Document text -
# Operations

There are lots of operations with pandas that will be really useful to you, but don't fall into any distinct category. Let's show them here in this lecture:

In [None]:
import pandas as pd
import numpy as np
import string
import random

# Generating the random data
np.random.seed(1)  # For reproducibility
data = {
    "Integers": np.random.randint(1, 10, 10),
    "RandomStrings": [''.join(np.random.choice(list(string.ascii_letters), 3)) for _ in range(10)],
    "Hours": [f"{np.random.randint(0, 24)}:{str(np.random.randint(0, 60)).zfill(2)}" for _ in range(10)],
}

# Creating the DataFrame
df = pd.DataFrame(data)

df


### Info on Unique Values

In [None]:
df['Integers'].unique()

In [None]:
df['RandomStrings'].nunique()

In [None]:
df['Hours'].value_counts()

### Selecting Data

In [None]:
#Select from DataFrame using criteria from multiple columns
newdf = df[(df['Integers']>=2) & (df['RandomStrings']=="DoY")]

In [None]:
newdf

### Applying Functions

In [None]:
def times2(x):
    return x*2

In [None]:
df['Integers'].apply(times2)

In [None]:
df['RandomStrings'].apply(len)

In [None]:
df['Integers'].sum()

** Permanently Removing a Column**

In [None]:
del df['Hours']

In [None]:
df

** Get column and index names: **

In [None]:
df.columns

In [None]:
df.index

** Sorting and Ordering a DataFrame:**

In [None]:
df

In [None]:
df.sort_values(by='RandomStrings') #inplace=False by default

** Find Null Values or Check for Null Values**

In [None]:
df.isnull()

In [None]:
# Drop rows with NaN Values
df.dropna()

** Filling in NaN values with something else: **

In [None]:
import numpy as np

In [None]:
df = pd.DataFrame({'col1':[1,2,3,np.nan],
                   'col2':[np.nan,555,666,444],
                   'col3':['abc','def','ghi','xyz']})
df.head()

In [None]:
df.fillna('FILL')

In [None]:
data = {'A':['foo','foo','foo','bar','bar','bar'],
     'B':['one','one','two','two','one','one'],
       'C':['x','y','x','y','x','y'],
       'D':[1,3,2,5,4,1]}

df = pd.DataFrame(data)

In [None]:
df

In [None]:
df.pivot_table(values='D',index=['A', 'B'],columns=['C'])

The data -
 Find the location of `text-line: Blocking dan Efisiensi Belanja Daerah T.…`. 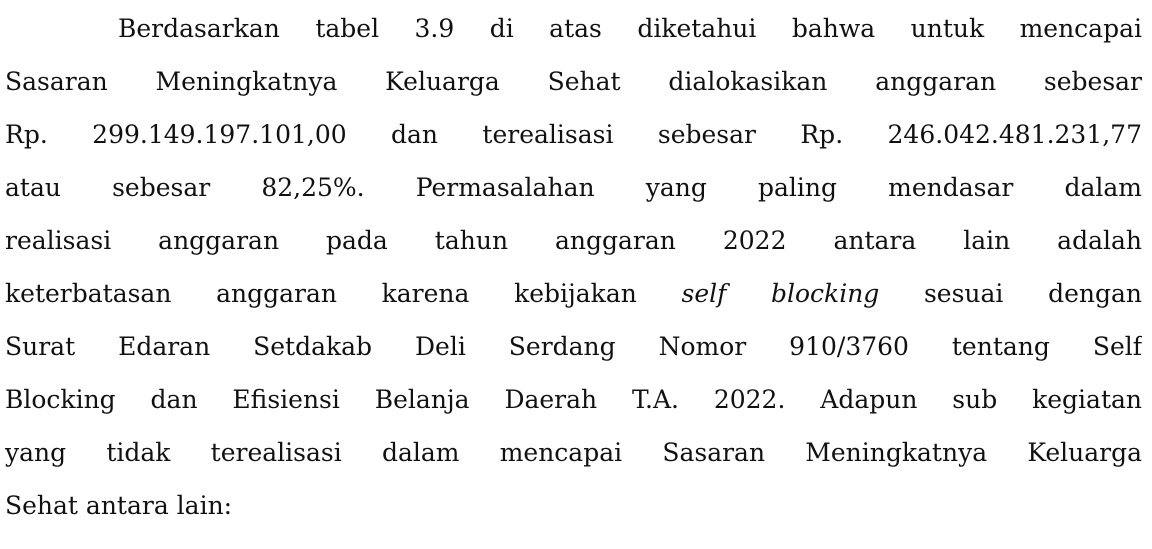

text-line: Blocking dan Efisiensi Belanja Daerah T.… is located at coordinates (574, 400).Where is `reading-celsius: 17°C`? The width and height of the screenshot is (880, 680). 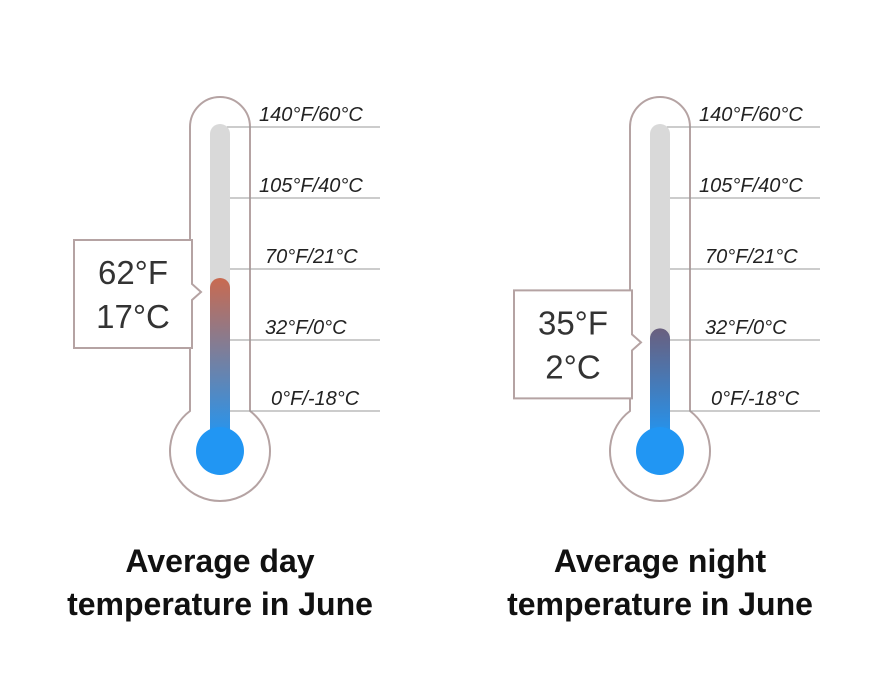
reading-celsius: 17°C is located at coordinates (133, 316). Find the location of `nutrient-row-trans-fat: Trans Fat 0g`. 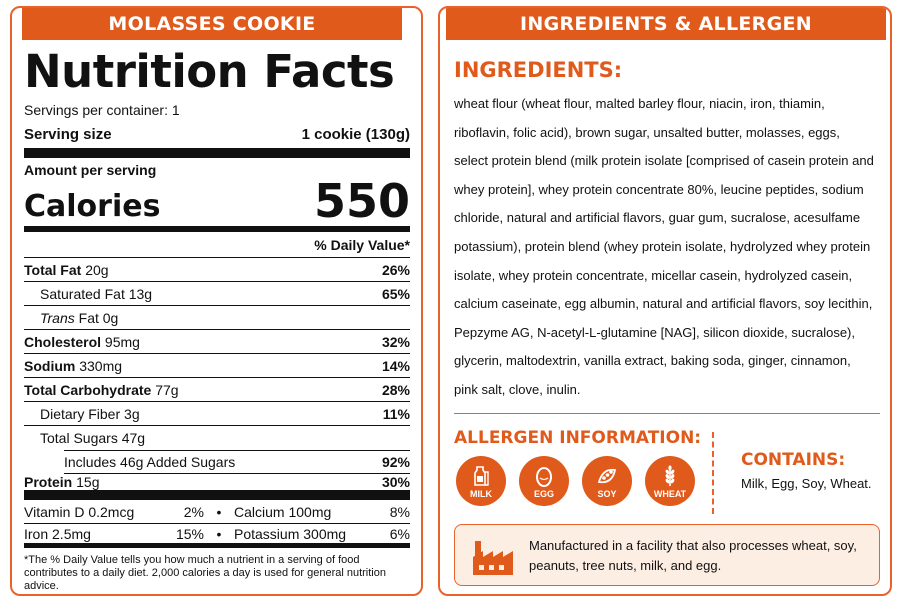

nutrient-row-trans-fat: Trans Fat 0g is located at coordinates (217, 318).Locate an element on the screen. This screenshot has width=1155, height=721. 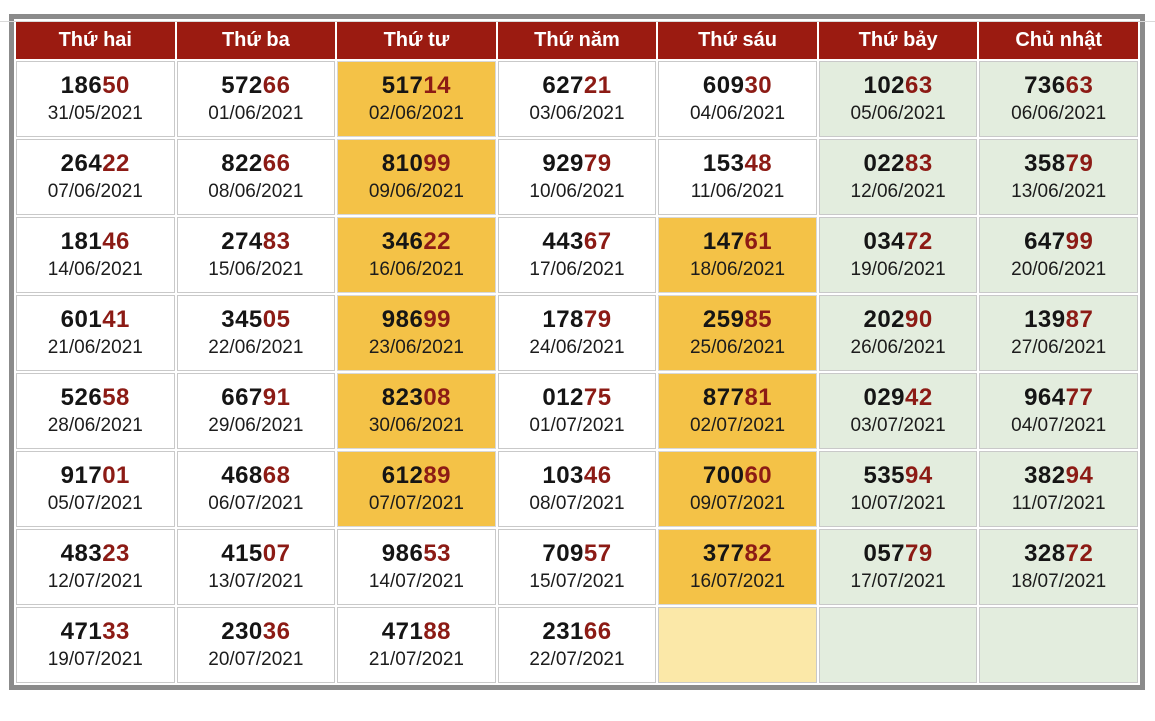
result-number: 66791 is located at coordinates (256, 398).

Tasks to complete -
(a) Write out the part of the pandas operations lecture that opens with the words containing "### Applying Functions" and closes with "df['Integers'].sum()".
(b) Answer these about the pandas operations lecture:
(i) What number is passed to np.random.seed?
(ii) Which column is permanently removed with del?
(iii) What string does the lecture pass to fillna to replace NaN values?

Responses per task -
(a)
### Applying Functions

In [None]:
def times2(x):
    return x*2

In [None]:
df['Integers'].apply(times2)

In [None]:
df['RandomStrings'].apply(len)

In [None]:
df['Integers'].sum()

(b)
(i) 1
(ii) Hours
(iii) 'FILL'